* Lesetext *
-------------------------
Wer erinnert wen an wen, an was, wie und warum?

 

In meiner Arbeit über Käthe Leichter setze ich mich mit Fragen des Nachdenkens, der Erinnerung, des Gedenkens und möglicher Formen dafür mit interdisziplinärem und kooperativem Ansatz auseinander.

 

Dabei konzentriere ich mich auf die wissenschaftliche Seite und die außerordentlichen Vernetzungsqualitäten dieser vielschichtigen Sozialwissenschafterin und Politikerin, deren Wirken durch die Ermordung 1942 durch die Nazis so dramatisch unterbrochen wurde. Eine Professur hat sie nie bekommen.

 

Ich wollte mit kritischem Blick auf die gängigen „politics of memory“ einen realen und einen imaginären Raum schaffen, um über sie und ihre Arbeit aus heutiger Perspektive nachdenken und diskutieren zu können, der auch zeigen soll, wie bedeutende Menschen immer Teil eines sozialen Umfeldes sind.

 

Meine ästhetischen Entscheidungen zur Gestaltung des symbolischen Universitätslehrstuhls (Dimensionen, Linearität, Material) habe ich auf meine Vorstellung gegründet, was KL entsprochen haben könnte, soweit ich das aus der verfügbaren Literatur erschließen konnte.
-------------------------
* Vorliegende Angaben *
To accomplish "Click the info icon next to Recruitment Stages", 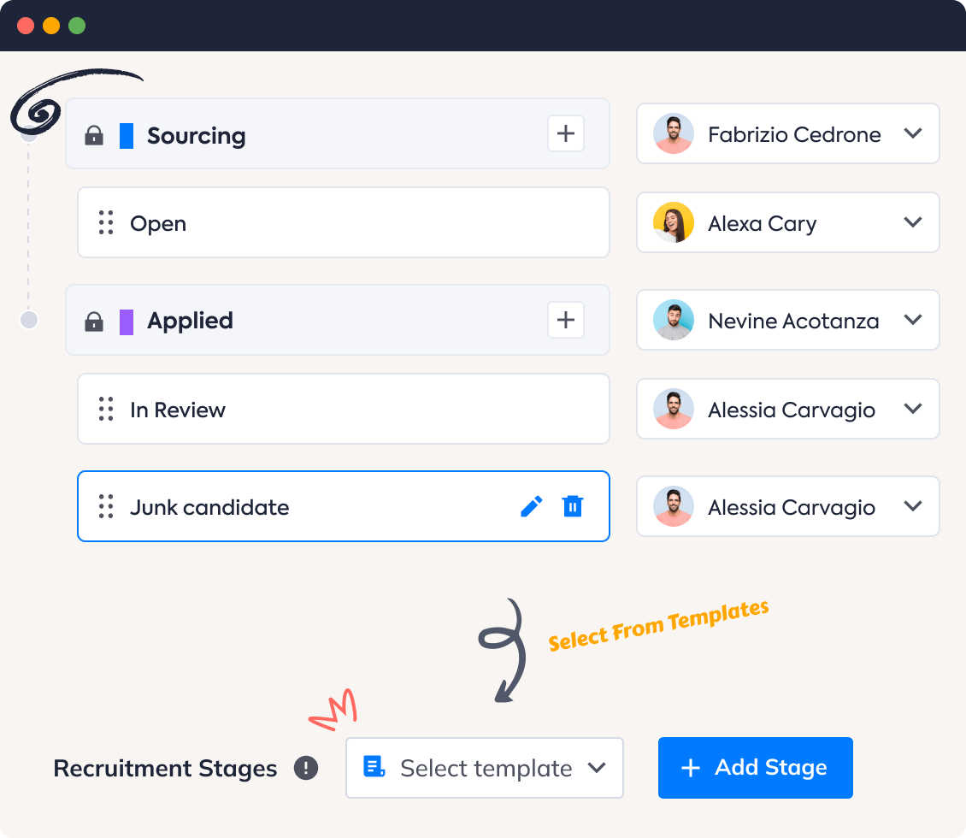I will [x=305, y=768].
-------------------------
* Aufgabenstellung *
1 > In welchem Jahr wurde Käthe Leichter laut dem Lesetext von den Nazis ermordet?
2 > Gib den Abschnitt des Lesetexts, der mit den Worten „Wer erinnert wen“ beginnt und mit „kooperativem Ansatz auseinander.“ endet, erneut wieder und aktualisiere ihn dabei, indem du „Erinnerung“ durch „Rückbesinnung“ ersetzt.

* Lösungen *
1 > Im Jahr 1942.

2 >
Wer erinnert wen an wen, an was, wie und warum?

 

In meiner Arbeit über Käthe Leichter setze ich mich mit Fragen des Nachdenkens, der Rückbesinnung, des Gedenkens und möglicher Formen dafür mit interdisziplinärem und kooperativem Ansatz auseinander.